Les textes que nous avons entendus, et qu'il faut bien-sûr interpréter pour ne pas leur donner un sens erroné, sont les derniers de l'année liturgique ; année qui se termine aujourd'hui par la solennité du Christ-Roi, dans une récapitulation de tout l'évangile de Matthieu, avec la scène qu'on appelle le « jugement dernier », où Jésus sépare les brebis et les boucs. Il juge, comme un pasteur qui met de côté chaque espèce différente avant la nuit, avant que l'on ne puisse plus distinguer entre le noir et le blanc. Car la nuit, tous les chats sont gris, comme on dit. Et il devient impossible de discerner, de juger… Bref, pour bien comprendre l'évangile d'aujourd'hui, il faut avoir en tête que le thème du « jugement » parcourt tout l'évangile de Matthieu. Le « jugement dernier » est donc l'apothéose, le tableau final où nous retrouvons les éléments qui étaient déjà présents dans les textes précédents.

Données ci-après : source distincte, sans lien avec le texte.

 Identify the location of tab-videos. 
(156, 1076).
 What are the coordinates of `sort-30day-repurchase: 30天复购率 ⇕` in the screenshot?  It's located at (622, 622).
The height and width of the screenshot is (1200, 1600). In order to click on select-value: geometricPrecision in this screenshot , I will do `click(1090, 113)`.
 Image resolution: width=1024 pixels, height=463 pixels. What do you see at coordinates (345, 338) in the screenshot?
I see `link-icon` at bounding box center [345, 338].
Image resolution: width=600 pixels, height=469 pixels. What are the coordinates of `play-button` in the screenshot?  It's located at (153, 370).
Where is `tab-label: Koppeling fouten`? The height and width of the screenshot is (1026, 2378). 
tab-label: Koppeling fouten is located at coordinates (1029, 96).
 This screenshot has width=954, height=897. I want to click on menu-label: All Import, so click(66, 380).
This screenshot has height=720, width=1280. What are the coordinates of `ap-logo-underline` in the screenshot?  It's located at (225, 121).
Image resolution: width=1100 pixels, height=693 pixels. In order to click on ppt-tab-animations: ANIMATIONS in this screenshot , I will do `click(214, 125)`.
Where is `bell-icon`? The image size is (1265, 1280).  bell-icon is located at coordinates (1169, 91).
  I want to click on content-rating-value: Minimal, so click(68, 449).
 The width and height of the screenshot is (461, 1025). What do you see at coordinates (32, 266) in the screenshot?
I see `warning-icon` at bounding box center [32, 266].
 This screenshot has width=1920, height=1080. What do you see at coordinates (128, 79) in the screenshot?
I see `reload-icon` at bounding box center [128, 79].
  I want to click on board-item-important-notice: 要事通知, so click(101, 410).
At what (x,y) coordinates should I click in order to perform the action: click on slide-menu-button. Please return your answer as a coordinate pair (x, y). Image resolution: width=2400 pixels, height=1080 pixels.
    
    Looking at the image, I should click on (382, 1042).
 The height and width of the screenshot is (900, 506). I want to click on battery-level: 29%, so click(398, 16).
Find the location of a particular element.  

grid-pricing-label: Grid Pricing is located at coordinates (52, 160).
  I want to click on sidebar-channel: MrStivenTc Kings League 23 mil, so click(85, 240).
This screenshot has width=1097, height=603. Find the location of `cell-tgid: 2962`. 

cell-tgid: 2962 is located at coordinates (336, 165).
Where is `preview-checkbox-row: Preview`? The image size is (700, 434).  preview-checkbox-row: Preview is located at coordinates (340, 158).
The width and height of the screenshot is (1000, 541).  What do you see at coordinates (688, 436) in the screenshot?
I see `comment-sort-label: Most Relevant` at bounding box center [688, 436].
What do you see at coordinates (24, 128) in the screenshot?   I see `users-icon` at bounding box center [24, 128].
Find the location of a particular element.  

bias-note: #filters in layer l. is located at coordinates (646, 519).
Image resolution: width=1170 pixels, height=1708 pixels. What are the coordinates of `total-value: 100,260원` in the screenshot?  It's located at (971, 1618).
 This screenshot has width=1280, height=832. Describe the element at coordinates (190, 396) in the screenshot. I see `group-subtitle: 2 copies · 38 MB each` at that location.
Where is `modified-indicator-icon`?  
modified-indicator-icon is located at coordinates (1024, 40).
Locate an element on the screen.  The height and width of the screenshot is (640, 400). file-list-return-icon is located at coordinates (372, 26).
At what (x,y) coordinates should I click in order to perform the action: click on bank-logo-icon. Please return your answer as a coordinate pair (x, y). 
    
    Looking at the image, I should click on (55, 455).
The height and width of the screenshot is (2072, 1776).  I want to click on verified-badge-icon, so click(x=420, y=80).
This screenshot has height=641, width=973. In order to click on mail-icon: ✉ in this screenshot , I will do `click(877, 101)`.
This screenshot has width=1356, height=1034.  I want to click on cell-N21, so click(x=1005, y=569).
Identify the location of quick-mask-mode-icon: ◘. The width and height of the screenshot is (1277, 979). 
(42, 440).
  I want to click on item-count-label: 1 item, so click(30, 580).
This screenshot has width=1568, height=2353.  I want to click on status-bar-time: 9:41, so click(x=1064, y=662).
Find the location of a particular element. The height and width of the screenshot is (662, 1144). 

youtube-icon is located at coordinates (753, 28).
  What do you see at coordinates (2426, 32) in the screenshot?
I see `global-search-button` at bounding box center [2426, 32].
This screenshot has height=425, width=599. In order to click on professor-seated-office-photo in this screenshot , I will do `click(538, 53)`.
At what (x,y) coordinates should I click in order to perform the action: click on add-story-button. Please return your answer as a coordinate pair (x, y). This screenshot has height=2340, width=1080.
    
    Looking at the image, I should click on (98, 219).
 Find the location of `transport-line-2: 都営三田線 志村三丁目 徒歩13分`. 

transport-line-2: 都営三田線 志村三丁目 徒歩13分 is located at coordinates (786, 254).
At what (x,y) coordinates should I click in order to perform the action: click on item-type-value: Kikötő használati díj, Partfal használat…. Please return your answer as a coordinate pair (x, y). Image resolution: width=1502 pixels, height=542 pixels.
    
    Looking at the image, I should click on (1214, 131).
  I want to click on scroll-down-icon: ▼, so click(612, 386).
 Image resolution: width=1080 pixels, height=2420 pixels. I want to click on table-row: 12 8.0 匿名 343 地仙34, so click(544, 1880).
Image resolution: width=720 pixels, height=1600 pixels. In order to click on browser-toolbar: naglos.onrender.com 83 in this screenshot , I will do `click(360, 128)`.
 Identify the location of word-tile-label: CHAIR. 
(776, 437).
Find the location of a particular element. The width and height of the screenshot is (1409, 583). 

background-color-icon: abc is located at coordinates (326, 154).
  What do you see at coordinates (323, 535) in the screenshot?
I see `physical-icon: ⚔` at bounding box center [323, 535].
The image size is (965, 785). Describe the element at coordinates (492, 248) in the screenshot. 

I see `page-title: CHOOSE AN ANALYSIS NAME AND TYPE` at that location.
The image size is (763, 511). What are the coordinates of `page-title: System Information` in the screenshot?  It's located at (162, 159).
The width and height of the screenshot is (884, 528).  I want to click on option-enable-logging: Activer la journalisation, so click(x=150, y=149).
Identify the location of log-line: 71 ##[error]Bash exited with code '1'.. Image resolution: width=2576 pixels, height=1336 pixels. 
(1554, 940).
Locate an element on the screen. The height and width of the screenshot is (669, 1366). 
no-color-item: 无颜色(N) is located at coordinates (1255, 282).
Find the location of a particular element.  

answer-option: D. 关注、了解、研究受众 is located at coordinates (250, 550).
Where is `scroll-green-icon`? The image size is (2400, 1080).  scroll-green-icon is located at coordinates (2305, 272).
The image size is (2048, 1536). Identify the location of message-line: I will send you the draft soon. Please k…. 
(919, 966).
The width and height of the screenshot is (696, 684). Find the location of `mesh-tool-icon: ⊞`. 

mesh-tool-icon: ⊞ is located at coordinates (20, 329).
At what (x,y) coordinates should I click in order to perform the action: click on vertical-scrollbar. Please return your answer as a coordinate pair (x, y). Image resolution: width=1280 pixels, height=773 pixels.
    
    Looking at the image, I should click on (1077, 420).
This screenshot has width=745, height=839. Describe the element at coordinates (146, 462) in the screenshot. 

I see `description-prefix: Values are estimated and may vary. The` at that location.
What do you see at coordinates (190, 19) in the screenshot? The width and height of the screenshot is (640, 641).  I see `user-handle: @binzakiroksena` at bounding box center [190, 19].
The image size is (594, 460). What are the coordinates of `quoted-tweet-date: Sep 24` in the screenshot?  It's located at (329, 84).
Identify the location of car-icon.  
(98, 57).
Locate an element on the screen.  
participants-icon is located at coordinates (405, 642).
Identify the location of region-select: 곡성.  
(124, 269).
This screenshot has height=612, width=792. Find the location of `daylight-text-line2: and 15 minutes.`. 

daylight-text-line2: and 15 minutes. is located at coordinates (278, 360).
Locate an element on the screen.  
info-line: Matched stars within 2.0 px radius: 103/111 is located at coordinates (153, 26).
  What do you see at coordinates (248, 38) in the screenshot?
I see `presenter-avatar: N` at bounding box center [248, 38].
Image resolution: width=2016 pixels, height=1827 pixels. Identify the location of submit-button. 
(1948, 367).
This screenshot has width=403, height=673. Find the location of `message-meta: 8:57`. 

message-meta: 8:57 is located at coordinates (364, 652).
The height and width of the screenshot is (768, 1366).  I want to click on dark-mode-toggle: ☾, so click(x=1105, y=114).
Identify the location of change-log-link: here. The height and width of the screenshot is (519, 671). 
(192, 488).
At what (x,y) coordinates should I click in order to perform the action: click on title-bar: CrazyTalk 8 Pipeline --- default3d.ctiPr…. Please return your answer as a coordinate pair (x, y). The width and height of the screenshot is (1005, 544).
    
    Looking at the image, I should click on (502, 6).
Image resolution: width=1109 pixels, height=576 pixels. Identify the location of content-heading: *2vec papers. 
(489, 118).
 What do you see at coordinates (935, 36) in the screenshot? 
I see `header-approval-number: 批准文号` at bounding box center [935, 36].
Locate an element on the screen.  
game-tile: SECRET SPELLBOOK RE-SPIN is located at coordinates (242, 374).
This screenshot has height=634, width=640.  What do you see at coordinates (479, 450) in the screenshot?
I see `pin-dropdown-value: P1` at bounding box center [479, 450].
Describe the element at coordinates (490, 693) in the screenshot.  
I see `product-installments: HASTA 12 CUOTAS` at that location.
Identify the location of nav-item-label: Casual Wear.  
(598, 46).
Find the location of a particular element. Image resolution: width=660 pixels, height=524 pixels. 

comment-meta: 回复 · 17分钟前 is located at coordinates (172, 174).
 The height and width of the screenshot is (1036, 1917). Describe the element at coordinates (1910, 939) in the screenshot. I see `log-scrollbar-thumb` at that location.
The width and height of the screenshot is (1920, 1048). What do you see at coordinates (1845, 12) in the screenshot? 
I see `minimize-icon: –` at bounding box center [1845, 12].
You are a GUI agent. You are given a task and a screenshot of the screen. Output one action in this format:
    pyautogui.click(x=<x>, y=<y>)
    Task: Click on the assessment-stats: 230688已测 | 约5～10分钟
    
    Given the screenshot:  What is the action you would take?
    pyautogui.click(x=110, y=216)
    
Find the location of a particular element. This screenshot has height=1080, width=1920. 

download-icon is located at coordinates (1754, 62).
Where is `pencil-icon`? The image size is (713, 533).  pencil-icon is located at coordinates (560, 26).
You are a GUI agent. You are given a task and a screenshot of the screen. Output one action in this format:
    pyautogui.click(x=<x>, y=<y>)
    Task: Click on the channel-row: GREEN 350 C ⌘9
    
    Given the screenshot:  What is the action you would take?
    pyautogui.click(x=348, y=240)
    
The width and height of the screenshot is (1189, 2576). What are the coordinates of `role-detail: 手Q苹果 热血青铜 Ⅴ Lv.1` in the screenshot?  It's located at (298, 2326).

Quel est donc ce jugement dont il est question ici ? Et quel est le rapport entre la fête du Christ-Roi et ce texte ? Pour pouvoir répondre à cela, il faut d'abord se rappeler que le jugement est le propre du Roi, dans l'AT. Prenons le cas emblématique du jugement de Salomon. Le roi Salomon, qui porte un nom de paix et de prospérité (shalom), doit juger d'un cas difficile, celui de deux femmes prostituées qui accouchent toutes les deux d'un enfant, dans la même maison. Mais l'un des deux enfants meurt pendant la nuit, et l'une des deux femmes accuse l'autre d'avoir pris son enfant. Difficile de trancher dans cette situation ! Mais Salomon est habile à déchiffrer les énigmes. Et il demande précisément de trancher, de couper l'enfant en deux, et de donner la moitié à chacune des deux femmes. Alors, celle dont le fils était vivant, émue de compassion, supplie qu'on laisse l'enfant en vie, et qu'on le remette à l'autre dont le fils était mort. Tandis que l'autre femme préfère qu'on départage l'enfant en deux. Alors, Salomon comprit que c'était la première qui était vraiment la mère, et on lui remit l'enfant. Je vous laisse relire en détail ce passage à la fin du chapitre 3 du premier livre des Rois… Finalement, qu'est-ce que nous pouvons retenir de ce jugement, en lien avec notre évangile ? C'est que l'amour et la compassion sont les seuls critères du jugement. Nous serons jugés sur l'amour, sur nos actes. Le Fils de l'homme s'est identifié à toute personne dans la détresse, que ce soit le prisonnier, l'affamé, l'étranger ou le malade. Les œuvres que nous accomplissons doivent être le reflet de la relation profonde que nous entretenons avec le Christ. Elles témoignent de notre amour pour lui. Toute la Loi et l'ensemble des commandements consistent en ce critère de jugement qu'est l'amour parfait. Et l'amour demande certaines fois de trancher dans le vif, pour faire la lumière et la vérité. La parole de Dieu elle-même agit ainsi. L'épître aux Hébreux nous dit que celle-ci est vivante, énergique et plus coupante qu'une épée à deux tranchants ; elle va jusqu'au point de partage de l'âme et de l'esprit, des jointures et des moelles ; elle juge des intentions et des pensées du cœur. Pas une créature n'échappe à ses yeux, tout est nu devant elle, soumis à son regard ; nous aurons à lui rendre des comptes (He 4,12-13).

Il nous appartient - comme le Christ qui va chercher la brebis égarée et malade - de juger de ce qui est bon, et de prendre soin de toute personne fragilisée par la vie, et que nous pouvons croiser sur notre route. Pour cela, il nous faut aller en profondeur, en laissant la parole du Christ, Roi doux et humble, en même temps que Juge suprême, nous rejoindre comme un glaive à deux tranchants dans tous les espaces de notre vie. Cela nous permettra de discerner ce qui relève en nous du bon grain et de l'ivraie, des brebis ou des boucs, car toutes ces réalités existent d'abord dans nos cœurs. Le Christ-Souverain, nouveau Salomon, a promis de nous apporter son Royaume de justice et de paix. Accueillons-le, afin qu'il règne dans nos vies et dans le monde. Amen.